Au sortir de sa défaite en finale à Shanghai, Roger Federer a accordé une interview à la Tribune de Genève. Le Suisse est notamment revenu sur la place de numéro 1 mondial détenue par Rafael Nadal ou encore son impasse sur la Coupe Davis. Il a également dévoilé son programme du début de saison 2011. Extraits.
Certains affirment que vos plus belles années sont derrière vous. Comment réagissez‐vous à de tels propos ?

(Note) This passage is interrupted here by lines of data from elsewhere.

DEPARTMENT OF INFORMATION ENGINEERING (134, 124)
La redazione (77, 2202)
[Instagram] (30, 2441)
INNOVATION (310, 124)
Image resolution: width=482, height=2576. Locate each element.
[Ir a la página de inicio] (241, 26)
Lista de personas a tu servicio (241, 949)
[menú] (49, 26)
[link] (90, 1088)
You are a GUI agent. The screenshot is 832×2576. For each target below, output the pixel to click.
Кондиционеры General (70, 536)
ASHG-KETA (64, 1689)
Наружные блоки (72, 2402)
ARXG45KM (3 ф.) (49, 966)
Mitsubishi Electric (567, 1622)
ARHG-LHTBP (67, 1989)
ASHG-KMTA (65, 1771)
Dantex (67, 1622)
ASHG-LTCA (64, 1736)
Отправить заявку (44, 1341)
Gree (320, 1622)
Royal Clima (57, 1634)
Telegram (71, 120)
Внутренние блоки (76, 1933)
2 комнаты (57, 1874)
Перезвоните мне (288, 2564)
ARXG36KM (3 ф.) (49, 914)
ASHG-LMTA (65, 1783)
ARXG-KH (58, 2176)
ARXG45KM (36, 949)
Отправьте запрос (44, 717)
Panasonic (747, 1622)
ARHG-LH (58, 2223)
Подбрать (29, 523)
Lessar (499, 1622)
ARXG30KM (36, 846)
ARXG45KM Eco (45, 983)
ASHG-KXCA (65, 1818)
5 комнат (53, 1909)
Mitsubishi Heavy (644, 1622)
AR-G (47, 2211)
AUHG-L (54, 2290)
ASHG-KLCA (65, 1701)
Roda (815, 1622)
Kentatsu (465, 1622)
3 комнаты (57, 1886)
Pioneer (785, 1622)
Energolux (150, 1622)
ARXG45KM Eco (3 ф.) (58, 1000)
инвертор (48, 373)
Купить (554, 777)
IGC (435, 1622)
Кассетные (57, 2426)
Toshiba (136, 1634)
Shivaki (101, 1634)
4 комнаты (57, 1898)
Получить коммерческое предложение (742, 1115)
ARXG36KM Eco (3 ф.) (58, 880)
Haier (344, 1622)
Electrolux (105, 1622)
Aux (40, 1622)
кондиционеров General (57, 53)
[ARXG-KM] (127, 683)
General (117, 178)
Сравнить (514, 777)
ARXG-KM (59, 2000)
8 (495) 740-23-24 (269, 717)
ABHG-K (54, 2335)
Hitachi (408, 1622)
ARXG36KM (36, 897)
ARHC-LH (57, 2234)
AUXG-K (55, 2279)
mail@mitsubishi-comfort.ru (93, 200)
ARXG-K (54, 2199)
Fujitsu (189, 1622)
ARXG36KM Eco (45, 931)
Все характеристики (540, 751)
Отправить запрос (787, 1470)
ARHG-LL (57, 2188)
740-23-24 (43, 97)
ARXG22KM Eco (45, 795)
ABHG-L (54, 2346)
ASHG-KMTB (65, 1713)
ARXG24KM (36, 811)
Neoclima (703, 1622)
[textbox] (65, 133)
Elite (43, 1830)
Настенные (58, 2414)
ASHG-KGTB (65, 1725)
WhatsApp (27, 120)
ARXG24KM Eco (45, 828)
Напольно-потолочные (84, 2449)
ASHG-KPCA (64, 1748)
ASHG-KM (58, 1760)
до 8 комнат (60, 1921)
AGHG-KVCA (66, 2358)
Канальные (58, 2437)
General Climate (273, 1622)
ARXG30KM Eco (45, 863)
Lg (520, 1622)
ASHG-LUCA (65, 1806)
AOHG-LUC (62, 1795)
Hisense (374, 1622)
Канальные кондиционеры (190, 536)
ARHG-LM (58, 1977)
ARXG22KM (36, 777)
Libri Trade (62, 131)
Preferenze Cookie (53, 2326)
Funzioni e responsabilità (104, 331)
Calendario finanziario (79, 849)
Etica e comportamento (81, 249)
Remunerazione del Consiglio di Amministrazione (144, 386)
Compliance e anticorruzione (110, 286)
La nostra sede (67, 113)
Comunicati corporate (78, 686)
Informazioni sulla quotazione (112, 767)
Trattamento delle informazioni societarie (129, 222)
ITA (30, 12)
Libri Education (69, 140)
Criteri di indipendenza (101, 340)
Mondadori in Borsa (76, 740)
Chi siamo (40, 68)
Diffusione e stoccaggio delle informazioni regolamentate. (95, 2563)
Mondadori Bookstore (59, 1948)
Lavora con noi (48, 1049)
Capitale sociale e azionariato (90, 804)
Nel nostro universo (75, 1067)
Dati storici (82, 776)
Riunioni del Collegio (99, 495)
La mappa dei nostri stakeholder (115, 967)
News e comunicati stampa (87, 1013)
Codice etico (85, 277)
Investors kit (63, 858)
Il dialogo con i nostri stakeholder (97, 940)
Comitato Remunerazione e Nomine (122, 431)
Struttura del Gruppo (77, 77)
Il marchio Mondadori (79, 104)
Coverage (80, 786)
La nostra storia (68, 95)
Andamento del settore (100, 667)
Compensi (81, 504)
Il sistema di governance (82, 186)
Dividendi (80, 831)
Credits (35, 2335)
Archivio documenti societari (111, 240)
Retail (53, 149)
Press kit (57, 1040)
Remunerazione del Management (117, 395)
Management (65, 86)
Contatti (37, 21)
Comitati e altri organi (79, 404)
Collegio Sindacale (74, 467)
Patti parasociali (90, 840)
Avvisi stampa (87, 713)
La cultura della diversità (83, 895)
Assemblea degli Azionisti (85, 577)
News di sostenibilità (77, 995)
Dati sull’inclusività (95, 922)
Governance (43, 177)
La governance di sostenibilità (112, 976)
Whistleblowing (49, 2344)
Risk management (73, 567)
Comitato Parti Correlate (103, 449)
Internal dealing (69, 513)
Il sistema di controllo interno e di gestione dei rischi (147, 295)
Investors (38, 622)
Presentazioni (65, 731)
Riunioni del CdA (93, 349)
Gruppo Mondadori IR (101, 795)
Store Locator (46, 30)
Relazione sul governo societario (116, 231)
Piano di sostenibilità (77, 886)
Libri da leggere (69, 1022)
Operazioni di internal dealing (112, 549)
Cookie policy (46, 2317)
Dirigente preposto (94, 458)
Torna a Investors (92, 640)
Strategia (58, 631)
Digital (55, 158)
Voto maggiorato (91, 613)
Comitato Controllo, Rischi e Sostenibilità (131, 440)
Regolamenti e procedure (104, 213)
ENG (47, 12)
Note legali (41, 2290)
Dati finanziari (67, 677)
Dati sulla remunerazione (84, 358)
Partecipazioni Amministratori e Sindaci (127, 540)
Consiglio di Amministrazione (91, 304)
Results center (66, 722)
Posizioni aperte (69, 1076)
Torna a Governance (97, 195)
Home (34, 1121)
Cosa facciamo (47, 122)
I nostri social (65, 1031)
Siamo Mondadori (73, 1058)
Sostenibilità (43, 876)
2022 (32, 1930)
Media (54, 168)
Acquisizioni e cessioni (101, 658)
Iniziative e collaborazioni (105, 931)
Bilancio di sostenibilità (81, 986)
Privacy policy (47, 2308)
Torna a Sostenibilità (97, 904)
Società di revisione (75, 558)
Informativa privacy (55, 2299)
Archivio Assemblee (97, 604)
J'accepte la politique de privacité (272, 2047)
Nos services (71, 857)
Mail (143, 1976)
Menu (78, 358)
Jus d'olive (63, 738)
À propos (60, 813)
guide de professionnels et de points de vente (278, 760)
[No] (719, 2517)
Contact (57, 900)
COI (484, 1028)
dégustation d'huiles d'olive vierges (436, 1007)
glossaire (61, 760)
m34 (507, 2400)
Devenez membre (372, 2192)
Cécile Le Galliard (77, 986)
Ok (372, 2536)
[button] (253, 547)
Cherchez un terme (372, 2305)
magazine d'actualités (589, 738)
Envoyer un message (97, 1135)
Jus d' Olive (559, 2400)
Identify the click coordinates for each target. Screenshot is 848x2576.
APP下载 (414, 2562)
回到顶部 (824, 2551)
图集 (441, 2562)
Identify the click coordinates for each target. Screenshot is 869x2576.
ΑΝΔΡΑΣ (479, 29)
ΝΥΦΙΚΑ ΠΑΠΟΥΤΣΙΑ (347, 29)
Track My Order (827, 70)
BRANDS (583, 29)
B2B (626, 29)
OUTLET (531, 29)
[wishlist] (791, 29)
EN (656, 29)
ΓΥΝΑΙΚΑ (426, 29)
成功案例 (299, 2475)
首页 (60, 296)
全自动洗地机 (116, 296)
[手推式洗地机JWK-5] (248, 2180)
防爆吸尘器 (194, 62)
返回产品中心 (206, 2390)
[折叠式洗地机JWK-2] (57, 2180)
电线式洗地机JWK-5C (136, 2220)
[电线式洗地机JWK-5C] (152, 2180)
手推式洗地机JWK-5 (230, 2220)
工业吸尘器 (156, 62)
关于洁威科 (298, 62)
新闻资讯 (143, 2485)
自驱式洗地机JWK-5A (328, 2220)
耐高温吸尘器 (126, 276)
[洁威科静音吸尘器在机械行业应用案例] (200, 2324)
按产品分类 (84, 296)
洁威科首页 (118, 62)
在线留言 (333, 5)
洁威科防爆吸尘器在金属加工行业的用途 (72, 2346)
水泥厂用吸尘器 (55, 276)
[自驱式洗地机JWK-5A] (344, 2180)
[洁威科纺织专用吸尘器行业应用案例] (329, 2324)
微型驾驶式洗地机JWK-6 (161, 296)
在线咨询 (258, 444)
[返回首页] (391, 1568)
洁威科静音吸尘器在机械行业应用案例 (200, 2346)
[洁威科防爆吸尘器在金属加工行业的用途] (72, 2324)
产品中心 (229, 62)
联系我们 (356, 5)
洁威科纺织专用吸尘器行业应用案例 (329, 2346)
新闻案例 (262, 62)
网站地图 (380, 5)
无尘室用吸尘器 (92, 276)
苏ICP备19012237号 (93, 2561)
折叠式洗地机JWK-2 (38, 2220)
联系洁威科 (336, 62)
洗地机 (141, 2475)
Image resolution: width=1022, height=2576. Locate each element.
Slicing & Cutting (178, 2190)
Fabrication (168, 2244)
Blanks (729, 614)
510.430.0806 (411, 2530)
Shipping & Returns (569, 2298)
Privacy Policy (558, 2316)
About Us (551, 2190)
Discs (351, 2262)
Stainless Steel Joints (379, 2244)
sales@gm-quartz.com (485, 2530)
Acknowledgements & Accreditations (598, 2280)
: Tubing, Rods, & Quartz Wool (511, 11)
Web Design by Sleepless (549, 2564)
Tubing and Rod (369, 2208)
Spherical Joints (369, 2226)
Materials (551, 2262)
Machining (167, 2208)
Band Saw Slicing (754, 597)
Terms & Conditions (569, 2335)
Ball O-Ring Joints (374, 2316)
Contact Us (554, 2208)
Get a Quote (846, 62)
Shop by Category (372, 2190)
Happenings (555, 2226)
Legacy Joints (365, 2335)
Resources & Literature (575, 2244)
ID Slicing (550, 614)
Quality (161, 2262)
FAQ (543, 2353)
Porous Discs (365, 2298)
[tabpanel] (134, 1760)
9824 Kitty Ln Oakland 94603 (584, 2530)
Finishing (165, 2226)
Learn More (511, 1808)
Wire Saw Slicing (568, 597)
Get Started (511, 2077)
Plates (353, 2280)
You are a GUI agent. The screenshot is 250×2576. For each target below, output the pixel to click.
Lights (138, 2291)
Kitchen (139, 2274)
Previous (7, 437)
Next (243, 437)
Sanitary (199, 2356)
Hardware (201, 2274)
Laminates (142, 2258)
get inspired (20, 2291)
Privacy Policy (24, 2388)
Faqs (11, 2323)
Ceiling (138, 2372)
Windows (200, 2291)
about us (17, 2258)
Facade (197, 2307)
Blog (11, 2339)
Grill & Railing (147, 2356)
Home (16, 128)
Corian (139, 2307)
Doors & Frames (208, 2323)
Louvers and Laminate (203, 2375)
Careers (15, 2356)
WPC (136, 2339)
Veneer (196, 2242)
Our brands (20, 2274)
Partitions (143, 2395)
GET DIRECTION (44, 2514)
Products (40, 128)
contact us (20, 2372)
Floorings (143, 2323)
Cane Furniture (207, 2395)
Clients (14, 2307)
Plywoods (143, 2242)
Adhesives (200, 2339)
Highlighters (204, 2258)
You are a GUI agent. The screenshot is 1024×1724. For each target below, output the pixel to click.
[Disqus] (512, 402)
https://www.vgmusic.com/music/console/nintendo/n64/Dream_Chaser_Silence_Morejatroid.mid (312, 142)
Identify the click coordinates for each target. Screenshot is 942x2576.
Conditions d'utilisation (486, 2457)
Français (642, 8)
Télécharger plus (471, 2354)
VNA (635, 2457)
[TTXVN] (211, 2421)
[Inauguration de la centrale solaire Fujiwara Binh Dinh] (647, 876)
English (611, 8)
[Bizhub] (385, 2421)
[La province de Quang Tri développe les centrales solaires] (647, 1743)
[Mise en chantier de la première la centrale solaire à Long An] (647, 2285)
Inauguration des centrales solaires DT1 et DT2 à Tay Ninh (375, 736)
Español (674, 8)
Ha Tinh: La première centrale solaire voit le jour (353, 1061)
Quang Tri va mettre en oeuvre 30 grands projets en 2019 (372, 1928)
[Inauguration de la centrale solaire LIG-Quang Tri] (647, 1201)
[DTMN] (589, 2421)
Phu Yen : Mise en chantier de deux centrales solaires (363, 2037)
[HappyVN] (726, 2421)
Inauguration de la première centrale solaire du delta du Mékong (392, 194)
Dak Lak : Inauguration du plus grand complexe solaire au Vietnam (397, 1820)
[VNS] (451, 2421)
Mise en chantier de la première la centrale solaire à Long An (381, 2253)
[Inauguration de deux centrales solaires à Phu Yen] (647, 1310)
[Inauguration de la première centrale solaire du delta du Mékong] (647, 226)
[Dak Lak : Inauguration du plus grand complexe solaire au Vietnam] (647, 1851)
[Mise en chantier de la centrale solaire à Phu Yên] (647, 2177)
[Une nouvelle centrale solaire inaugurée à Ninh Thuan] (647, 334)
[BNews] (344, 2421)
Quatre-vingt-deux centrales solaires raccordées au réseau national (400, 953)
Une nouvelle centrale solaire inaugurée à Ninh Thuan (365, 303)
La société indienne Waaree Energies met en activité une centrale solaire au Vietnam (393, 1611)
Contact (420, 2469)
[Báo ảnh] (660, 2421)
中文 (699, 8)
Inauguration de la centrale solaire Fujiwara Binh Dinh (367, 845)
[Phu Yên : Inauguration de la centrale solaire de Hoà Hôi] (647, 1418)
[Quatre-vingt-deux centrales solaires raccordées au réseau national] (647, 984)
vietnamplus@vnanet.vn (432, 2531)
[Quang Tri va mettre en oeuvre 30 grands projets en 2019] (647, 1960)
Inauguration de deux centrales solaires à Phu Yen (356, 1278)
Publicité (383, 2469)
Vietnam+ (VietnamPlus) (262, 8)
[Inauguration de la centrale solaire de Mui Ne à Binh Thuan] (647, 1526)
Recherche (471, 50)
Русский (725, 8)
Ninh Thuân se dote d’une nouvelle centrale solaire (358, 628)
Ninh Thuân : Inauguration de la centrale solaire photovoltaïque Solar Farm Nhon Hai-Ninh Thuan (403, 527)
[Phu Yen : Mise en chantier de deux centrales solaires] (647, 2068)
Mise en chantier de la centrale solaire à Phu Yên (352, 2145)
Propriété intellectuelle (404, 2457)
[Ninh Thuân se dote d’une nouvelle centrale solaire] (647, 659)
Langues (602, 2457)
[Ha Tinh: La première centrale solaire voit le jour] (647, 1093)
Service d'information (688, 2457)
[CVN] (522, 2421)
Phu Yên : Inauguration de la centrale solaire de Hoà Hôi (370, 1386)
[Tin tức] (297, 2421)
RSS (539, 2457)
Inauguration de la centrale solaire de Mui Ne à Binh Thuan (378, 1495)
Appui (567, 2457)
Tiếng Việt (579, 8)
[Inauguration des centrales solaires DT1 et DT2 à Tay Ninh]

Les médias tiennent un rôle essentiel sur ce sujet. Nadal a gagné les trois derniers titres du Grand Chelem. Il est clairement le meilleur aujourd’hui. Mais tous les joueurs, même Nadal, connaissent des moments difficiles. Tout classement est « fragile ». On l’a vu en juin dernier. D’un côté Nadal gagne Wimbledon, où il n’avait pas joué l’année précédente. De l’autre côté, je suis tenant du titre et je perds en quart. Sur le plan comptable, la différence s’élève à 3500 points entre Rafa et moi. Et là, on se dit que Federer n’est plus dans le coup… Mais cela ne me dérange pas vraiment dans la mesure où les gens qui connaissent le sport savent faire la part des choses. Il est toutefois dommage que l’on ne soit jugé pratiquement que sur les résultats dans les tournois du Grand Chelem. […] Mais ce n’est pas pour rien que je joue quatre autres tournois après Shanghai. Je veux démontrer que je peux encore gagner encore beaucoup de titres ces prochaines années. J’ai toujours su réagir à chaque fois que l’on a parlé de moi de manière négative.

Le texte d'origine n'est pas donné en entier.